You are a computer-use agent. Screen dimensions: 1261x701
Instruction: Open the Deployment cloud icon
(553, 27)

──────────────────────────────

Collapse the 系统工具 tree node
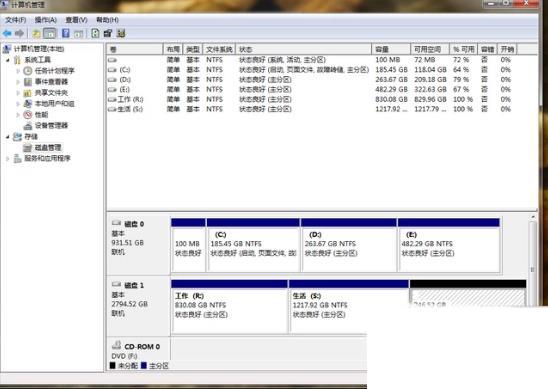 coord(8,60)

──────────────────────────────

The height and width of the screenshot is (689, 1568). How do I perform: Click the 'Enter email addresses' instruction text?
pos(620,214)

──────────────────────────────

→ **Exercise prompt**: Copy out the lines verbatim, starting with the line containing "The height and" and going on through the line containing "pos(620,214)".

→ **Output of the task**:
The height and width of the screenshot is (689, 1568). How do I perform: Click the 'Enter email addresses' instruction text?
pos(620,214)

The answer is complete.